Bliss : Vous pensez donc agir dans ce sens là ?

Philippe Sauze : Nous allons agir dans deux directions. La qualité des jeux, et le marketing. Jusqu’à présent nous avions un savoir faire marketing. On savait prendre le temps, etc, mais on n’agissait pas assez sur la qualité. John (Riccitiello, ndr) a dit, et il a raison, il faut d’abord penser à la qualité produit. Au prix où sont les jeux aujourd’hui, on ne peut plus présenter au consommateur des produits au contenu moyen. C’est pour ça que plus de 14 de nos jeux ont dépassé les 85 % sur Metacritic (agrégateur de critiques notées des jeux, films, musiques…) l’année dernière. Metacritic est devenu un véritable vecteur pour nous. Mais ça ne suffit pas. Derrière, il faut l’appui marketing. Nous allons maintenir, voire augmenter le budget de développement des jeux et, comme nous aurons moins de titres à promouvoir, ils profiteront d’un marketing plus important.
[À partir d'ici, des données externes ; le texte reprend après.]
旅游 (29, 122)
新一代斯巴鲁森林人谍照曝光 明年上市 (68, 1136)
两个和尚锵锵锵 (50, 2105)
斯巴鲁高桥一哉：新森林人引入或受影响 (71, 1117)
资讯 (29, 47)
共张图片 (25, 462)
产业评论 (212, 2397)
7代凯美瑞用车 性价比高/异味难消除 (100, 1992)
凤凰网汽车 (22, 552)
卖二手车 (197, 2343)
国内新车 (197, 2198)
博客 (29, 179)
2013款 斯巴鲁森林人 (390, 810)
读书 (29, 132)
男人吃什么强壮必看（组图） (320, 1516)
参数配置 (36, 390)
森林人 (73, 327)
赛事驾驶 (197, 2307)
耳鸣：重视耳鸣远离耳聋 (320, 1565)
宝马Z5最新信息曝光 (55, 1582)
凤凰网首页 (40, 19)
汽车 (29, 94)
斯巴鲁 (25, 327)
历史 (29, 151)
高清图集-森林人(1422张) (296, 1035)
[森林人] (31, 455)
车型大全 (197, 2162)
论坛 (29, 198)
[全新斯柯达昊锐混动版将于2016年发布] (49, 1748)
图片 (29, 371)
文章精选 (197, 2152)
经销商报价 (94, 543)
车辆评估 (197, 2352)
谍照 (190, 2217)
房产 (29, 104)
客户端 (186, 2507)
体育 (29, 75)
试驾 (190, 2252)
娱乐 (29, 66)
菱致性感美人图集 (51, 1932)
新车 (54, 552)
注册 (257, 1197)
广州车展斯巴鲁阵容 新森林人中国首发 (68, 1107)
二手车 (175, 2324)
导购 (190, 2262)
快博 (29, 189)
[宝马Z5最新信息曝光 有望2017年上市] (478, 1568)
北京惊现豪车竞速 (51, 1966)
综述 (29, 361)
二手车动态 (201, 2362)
Bliss : Le rachat de la société Playfish, spécialisée en jeux sociaux en ligne, au moment de la restructuration d’EA, par exemple, semble indiquer un redéploiement de ressources vers le développement de jeux dits casuals en ligne. Vous confirmez ?

Philippe Sauze : Non pas du tout. L’acquisition de Playfish répond à notre orientation prise dans le domaine on line. Les réseaux sociaux devenant tellement importants, voir le poids aujourd’hui de Facebook, il était nécessaire d’être présent dans le réseau social gaming. Mais ça n’a rien à voir avec le reste de notre production et nos produits package goods. Je crois qu’il ne faut pas tout mélanger.

Entretien Philippe Sauze 2e partie : « Les politiques n’ont jamais véritablement reconnu le jeu vidéo comme quelque chose d’important. »

Propos recueillis par François Bliss de la Boissière

(Publié le 3 février 2010 sur Electron Libre)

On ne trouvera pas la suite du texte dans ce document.